HAPTIC BASED MULTI-PURPOSE GRINDING SIMULATOR

Goal
Material removal operations such as polishing and grinding appear in a variety of fields. This projects aims at creating a haptic based simulator for these operations.

Abstract

Polishing and grinding operations are used in a variety of fields ranging from medical applications like dentistry and orthopedics, to machining operations on metals. These operations are labor-intensive and usually require high level of skill. It is not always viable or possible to train new operators directly on a real specimen for a variety of reasons. In the case of dentists for example, training would depend on the availability of a volunteer or on physical prototypes that are replicated using various artificial materials. Artificially created specimens that are most commonly used to train students are rarely able to simulate the feel of a real specimen that is often critical to the application. The recent onset of sophisticated haptic devices, capable of delivering precise and controllable forces has opened new avenues for the use of computer simulations to replicate these complicated tasks. In our research we aim to combine these new haptic technologies and ever growing computational power to produce training tools that are accurate, realistic and most importantly affordable.
A terrain modeling method called Heightmaps is used to replicate the surface roughness. In this method a digital image of the work piece is converted into a 3-D heightmap. Analyzing each pixel of the image relative to its surroundings and assigning it with a height leads to the creation of the heightmap that is imported into the haptic model. The surface roughness can now be felt using the PHANToM haptic device. Some screenshots of the process are shown below. A real-time analysis of the input forces, validated by the force model is used to modify the texture and enhance realism. This gives the user a sense of material removal. The rate of removal is governed by a variety of factors like input force and tool attributes like speed, depth of cut, etc.

Publications
[1] Balijepalli, A., Kesavadas, T., An Exploratory Haptic Based Robotic Path Planning and Training Tool, IEEE conference on Robotics and Automation, held May 11-15, 2002, Washington D.C.

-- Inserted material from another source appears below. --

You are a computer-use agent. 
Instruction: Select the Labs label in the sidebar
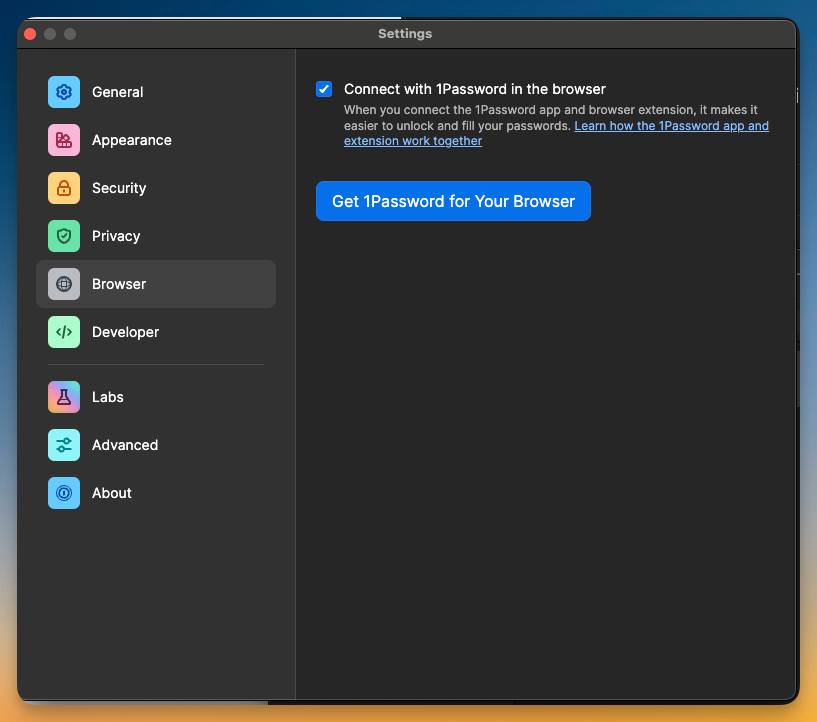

[2] Balijepalli, A., Kesavadas, T., An Exploratory Haptic Based Manufacturing and Path-planning Tool, Symax Conference, January 7-8, IIT Madras, India.

[3] Balijepalli, A., Kesavadas, T., An Experimental Haptic Based Skill Training Simulator for Manufacturing Applications, ASME Winter Conference, to be held in November 2002, New Orleans, LA.

[4] Balijepalli, A., Kesavadas, T., A Haptic Based Virtual Grinding Tool, IEEE Virtual Reality Symposium 2003, to be held March 22-26, 2003, Los Angeles, CA.